* **TASK ITEM**: Sort through the entries below and pull out lines containing the word "give".

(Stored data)

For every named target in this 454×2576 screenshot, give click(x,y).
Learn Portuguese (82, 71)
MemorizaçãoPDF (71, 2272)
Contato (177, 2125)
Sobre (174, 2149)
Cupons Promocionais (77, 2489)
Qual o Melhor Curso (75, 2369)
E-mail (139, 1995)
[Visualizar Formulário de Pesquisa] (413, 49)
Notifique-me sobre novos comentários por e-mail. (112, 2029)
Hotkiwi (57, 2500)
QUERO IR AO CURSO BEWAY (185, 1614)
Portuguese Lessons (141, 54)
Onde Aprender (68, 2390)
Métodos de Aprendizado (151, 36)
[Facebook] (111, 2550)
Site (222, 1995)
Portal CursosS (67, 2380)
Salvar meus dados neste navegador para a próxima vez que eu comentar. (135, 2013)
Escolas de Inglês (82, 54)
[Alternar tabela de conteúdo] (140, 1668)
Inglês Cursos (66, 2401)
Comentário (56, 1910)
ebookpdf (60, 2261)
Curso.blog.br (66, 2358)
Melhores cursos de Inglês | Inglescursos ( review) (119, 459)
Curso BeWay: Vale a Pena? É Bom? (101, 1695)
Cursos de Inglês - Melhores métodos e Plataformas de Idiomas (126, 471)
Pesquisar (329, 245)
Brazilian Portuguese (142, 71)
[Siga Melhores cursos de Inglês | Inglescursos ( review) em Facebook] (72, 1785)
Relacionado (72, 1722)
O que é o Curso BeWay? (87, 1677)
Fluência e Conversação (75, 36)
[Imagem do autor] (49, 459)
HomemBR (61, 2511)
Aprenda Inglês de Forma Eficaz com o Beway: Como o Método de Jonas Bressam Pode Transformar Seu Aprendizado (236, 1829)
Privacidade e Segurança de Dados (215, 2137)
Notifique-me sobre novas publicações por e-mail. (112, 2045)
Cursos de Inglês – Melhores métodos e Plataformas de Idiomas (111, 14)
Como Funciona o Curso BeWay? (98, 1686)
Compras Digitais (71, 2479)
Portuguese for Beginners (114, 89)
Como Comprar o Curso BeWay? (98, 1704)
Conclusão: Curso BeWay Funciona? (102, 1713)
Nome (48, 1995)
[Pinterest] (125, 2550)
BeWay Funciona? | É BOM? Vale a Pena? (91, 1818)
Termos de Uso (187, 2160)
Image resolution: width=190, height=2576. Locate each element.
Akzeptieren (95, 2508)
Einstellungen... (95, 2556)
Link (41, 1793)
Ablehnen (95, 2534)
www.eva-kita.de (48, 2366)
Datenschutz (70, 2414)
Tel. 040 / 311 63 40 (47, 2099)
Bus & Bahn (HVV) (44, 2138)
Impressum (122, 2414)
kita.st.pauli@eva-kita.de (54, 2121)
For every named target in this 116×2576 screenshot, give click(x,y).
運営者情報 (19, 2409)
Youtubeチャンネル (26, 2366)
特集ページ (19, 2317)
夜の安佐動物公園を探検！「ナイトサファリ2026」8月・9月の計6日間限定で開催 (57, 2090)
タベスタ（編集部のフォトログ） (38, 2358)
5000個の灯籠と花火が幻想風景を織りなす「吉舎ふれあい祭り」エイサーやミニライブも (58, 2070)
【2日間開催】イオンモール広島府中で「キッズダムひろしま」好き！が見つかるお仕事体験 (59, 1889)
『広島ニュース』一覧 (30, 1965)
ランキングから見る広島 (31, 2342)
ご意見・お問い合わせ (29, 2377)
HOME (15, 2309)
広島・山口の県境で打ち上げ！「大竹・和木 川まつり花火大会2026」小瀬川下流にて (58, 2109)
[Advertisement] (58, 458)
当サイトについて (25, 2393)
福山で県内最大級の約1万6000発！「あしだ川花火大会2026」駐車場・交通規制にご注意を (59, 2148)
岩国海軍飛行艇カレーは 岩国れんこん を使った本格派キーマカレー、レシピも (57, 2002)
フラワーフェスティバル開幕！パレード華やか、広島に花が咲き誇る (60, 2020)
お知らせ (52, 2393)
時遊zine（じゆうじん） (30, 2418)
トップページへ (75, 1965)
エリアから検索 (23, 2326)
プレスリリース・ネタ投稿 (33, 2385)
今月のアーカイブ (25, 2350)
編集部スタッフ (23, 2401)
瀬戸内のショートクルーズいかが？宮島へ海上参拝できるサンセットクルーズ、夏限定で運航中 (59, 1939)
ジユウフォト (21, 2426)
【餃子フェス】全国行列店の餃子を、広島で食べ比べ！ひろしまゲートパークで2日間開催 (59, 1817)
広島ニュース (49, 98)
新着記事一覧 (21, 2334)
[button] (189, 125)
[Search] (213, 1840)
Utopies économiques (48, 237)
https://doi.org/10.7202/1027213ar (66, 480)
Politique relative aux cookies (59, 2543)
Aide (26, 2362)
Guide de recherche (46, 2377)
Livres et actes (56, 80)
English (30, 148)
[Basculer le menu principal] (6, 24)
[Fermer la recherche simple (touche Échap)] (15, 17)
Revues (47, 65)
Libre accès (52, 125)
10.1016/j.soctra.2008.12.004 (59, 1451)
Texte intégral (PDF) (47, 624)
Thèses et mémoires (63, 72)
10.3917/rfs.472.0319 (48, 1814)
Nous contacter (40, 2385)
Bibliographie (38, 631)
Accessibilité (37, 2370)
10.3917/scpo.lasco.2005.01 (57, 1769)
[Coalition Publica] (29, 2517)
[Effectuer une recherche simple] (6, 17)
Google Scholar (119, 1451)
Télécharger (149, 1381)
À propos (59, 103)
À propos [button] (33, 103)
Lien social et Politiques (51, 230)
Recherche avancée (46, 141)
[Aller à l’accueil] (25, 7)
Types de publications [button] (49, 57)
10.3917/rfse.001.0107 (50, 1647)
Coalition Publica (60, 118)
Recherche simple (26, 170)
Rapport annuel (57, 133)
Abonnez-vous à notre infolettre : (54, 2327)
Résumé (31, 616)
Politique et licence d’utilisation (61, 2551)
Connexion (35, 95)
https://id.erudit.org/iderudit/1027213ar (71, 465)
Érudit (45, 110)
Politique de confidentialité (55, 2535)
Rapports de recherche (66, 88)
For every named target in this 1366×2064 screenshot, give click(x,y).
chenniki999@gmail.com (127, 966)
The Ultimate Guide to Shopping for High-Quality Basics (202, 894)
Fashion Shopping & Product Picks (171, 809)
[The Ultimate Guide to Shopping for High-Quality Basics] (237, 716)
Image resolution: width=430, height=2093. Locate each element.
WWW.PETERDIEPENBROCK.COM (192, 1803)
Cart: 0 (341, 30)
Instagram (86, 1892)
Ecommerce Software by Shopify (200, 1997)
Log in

* **SOLUTION FOR THIS EXERCISE**:
For every named target in this 454×2576 screenshot, give click(x,y).
For every named target in this 116×2576 screenshot, give click(x,y).
For every named target in this 1366×2064 screenshot, give click(x,y).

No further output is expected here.